• [Challenge]:
Find every line in the records below that contains the string "Viewport", and copy each of those lines in full.

--------

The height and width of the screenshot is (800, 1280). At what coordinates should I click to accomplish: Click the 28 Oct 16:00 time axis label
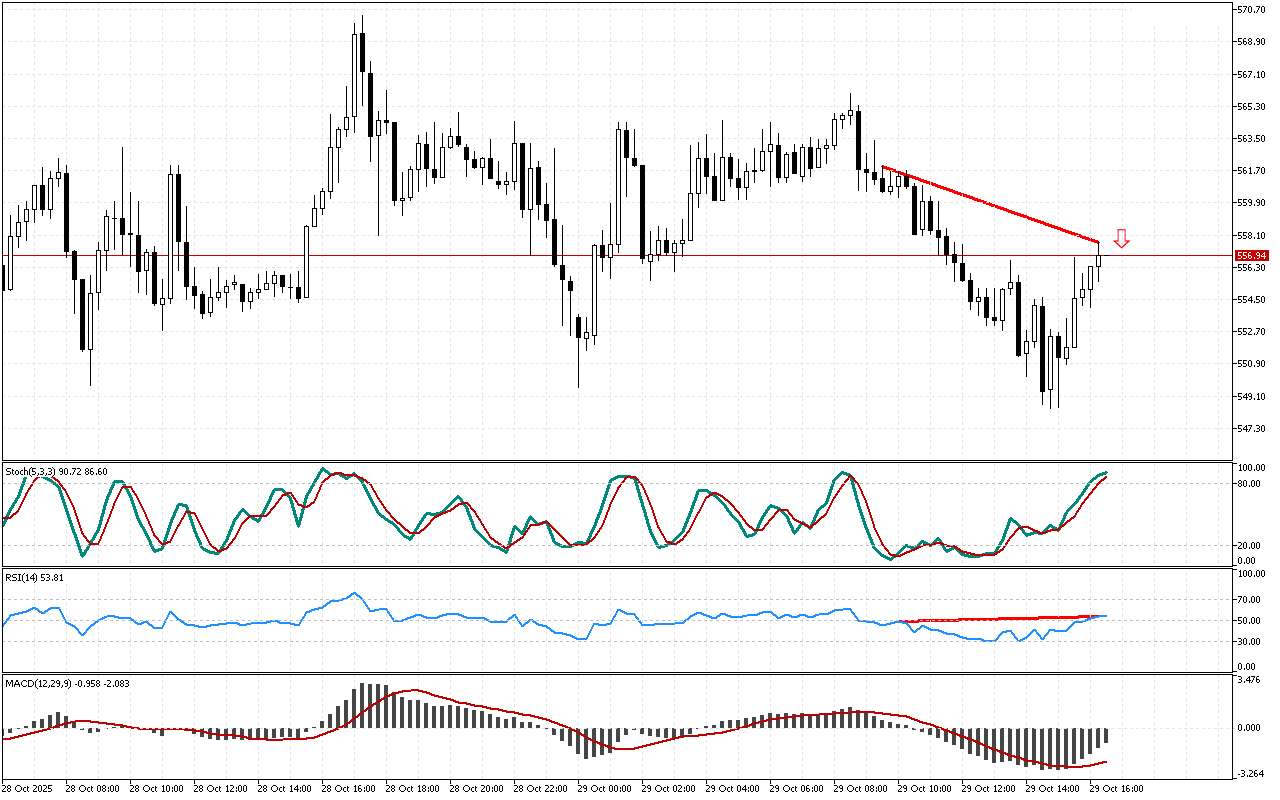coord(352,789)
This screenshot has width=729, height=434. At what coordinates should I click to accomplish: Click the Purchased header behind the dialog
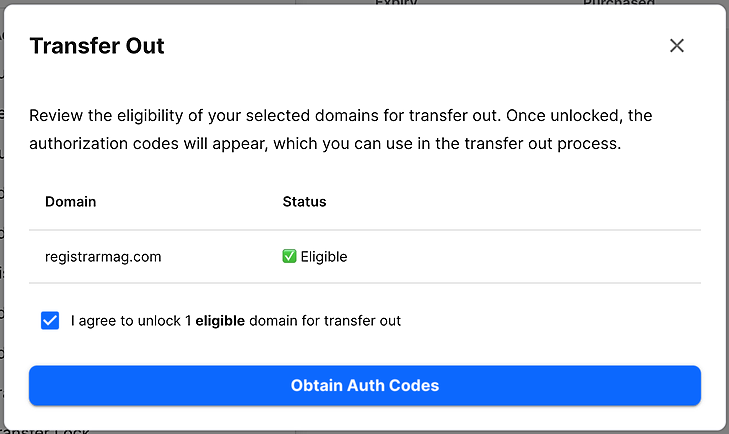618,3
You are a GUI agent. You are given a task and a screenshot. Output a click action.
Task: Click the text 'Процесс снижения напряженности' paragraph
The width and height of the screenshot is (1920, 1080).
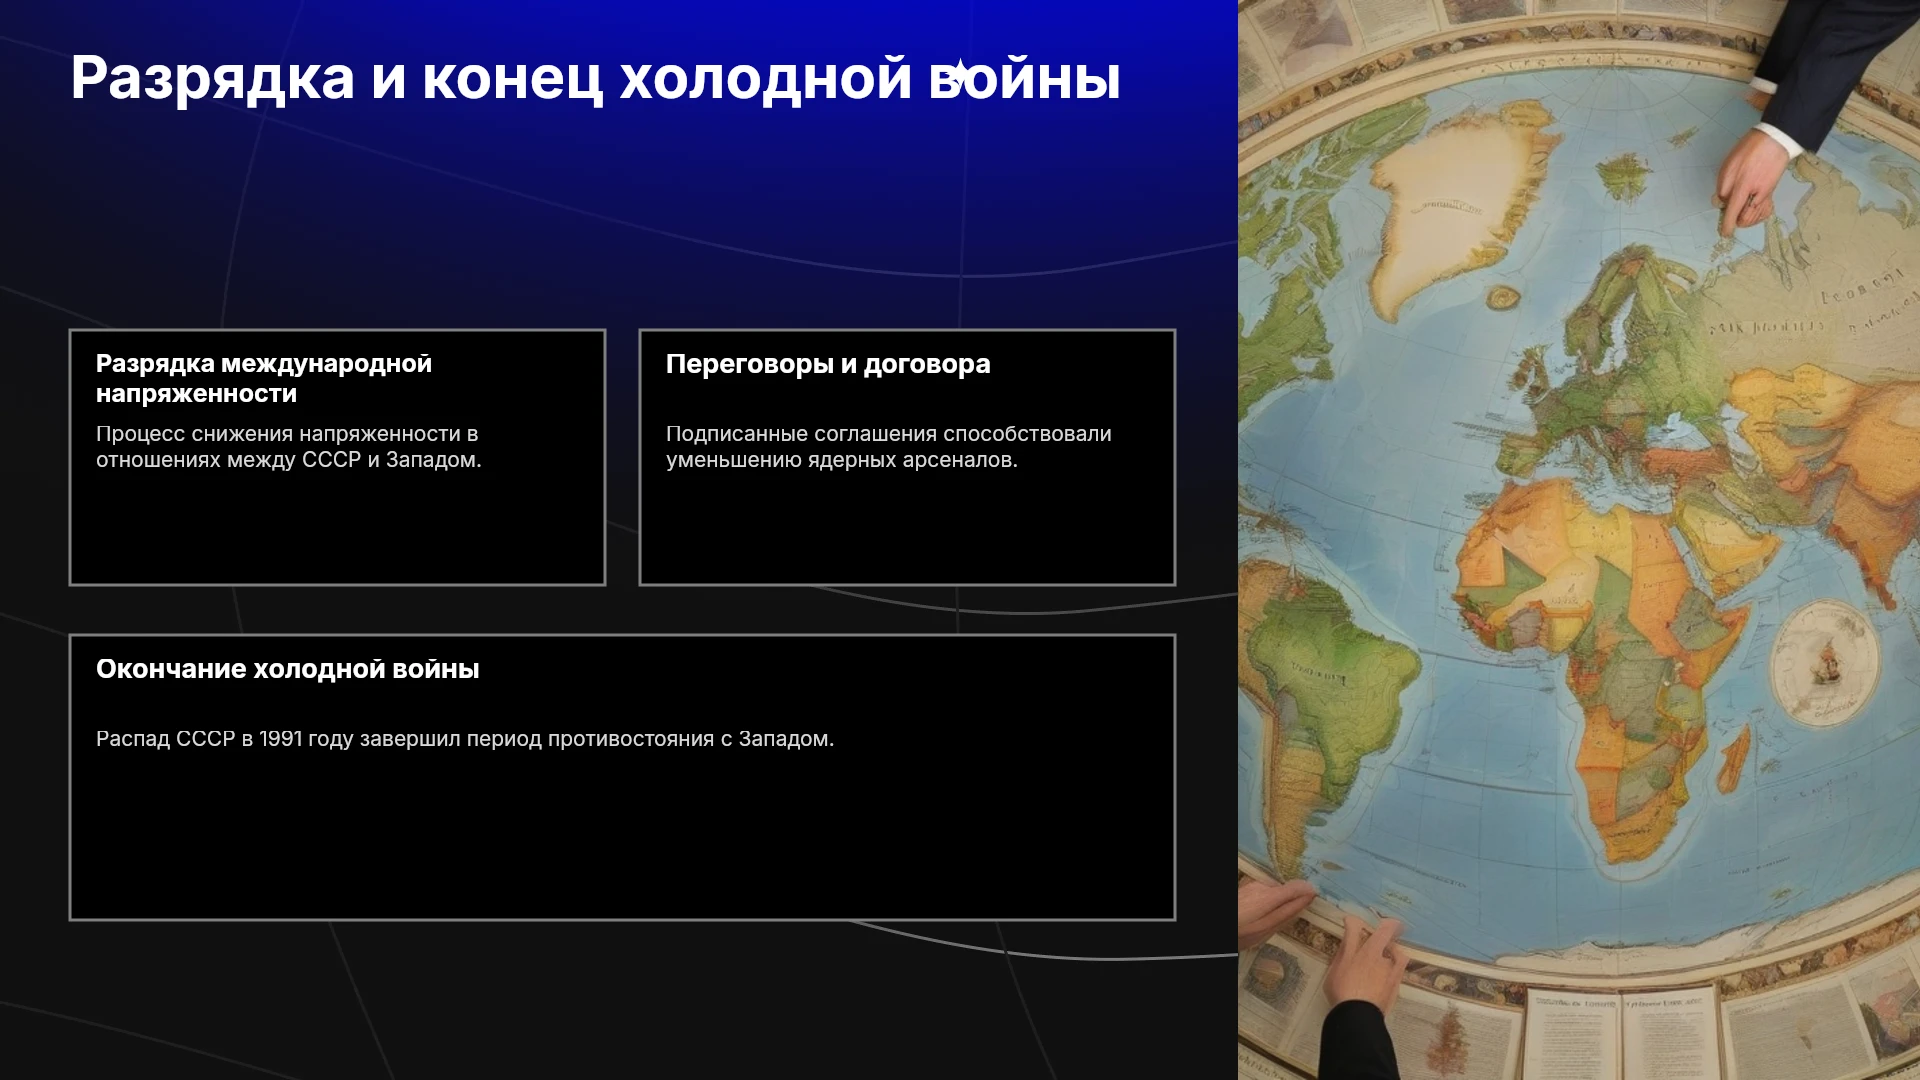point(289,447)
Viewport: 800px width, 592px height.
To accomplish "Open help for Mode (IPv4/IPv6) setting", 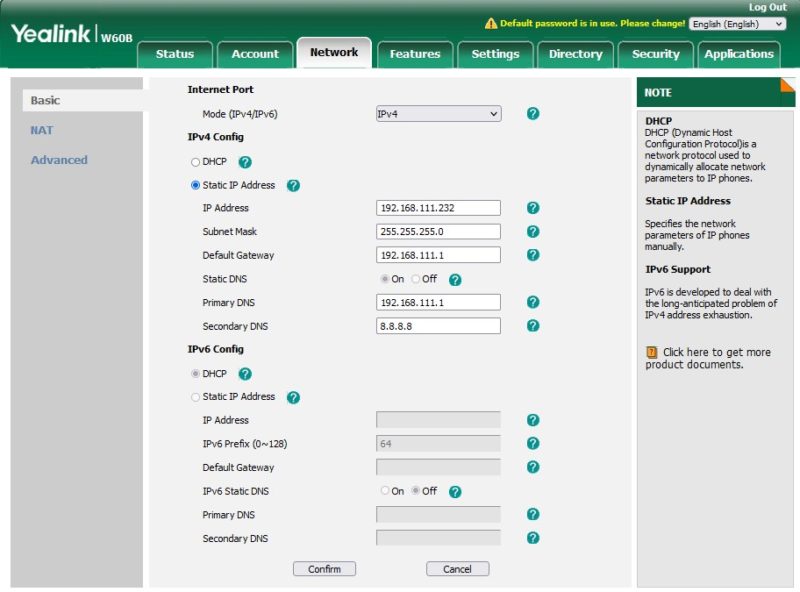I will click(x=533, y=113).
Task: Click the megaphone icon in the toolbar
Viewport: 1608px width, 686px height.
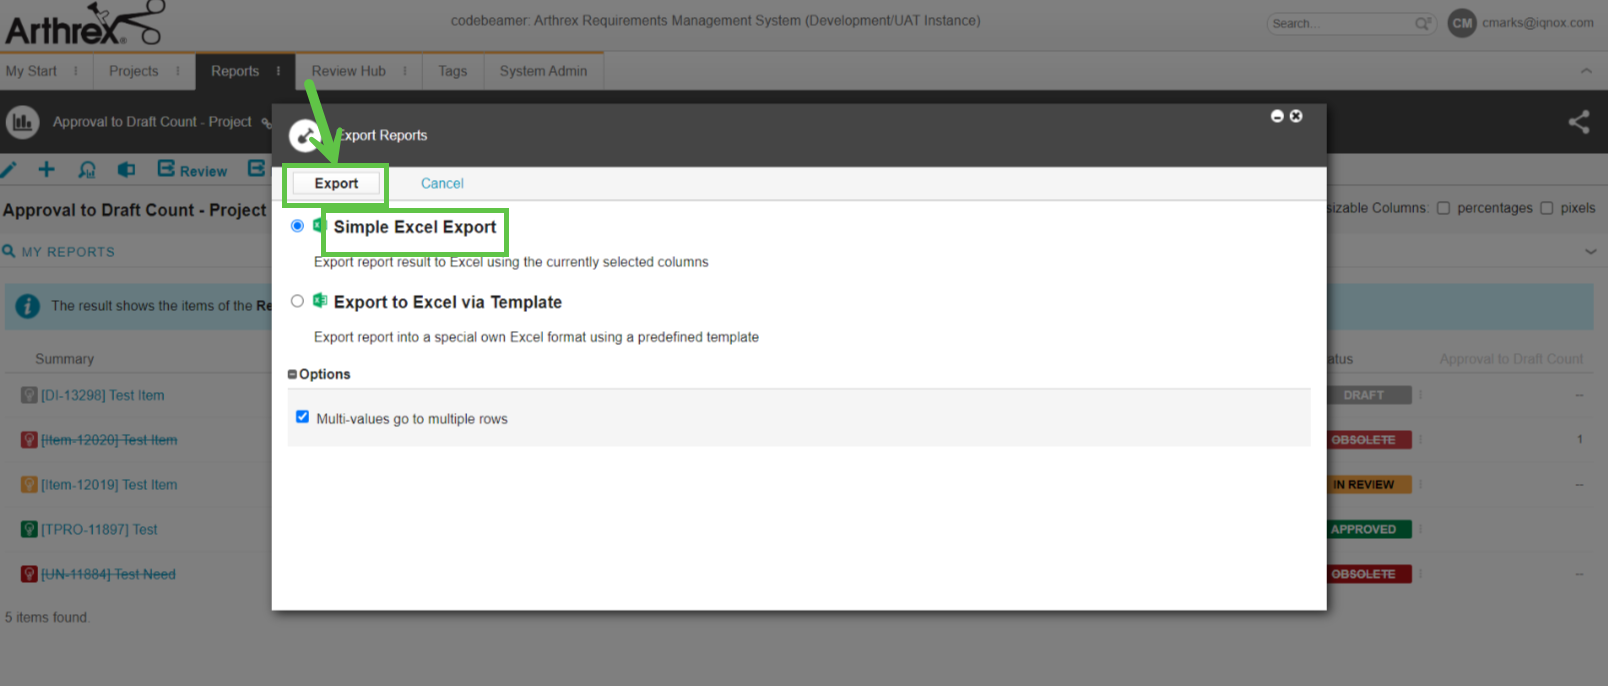Action: tap(126, 170)
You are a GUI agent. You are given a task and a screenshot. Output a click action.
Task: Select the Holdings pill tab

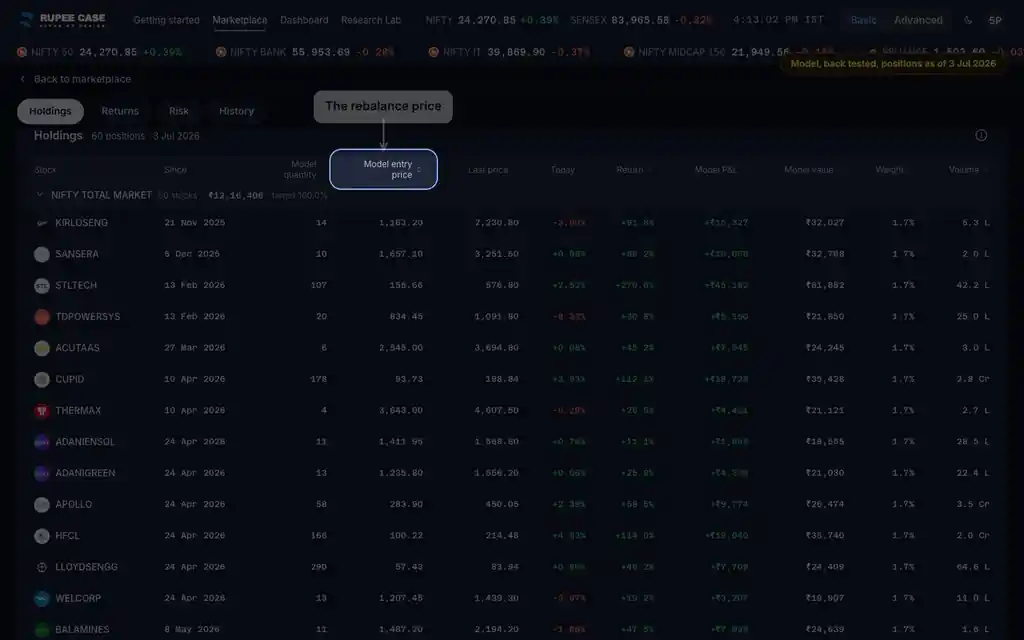[x=50, y=111]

--------

• [Task response]:
Viewport: 800px width, 592px height.
Viewport: 1608px width, 686px height.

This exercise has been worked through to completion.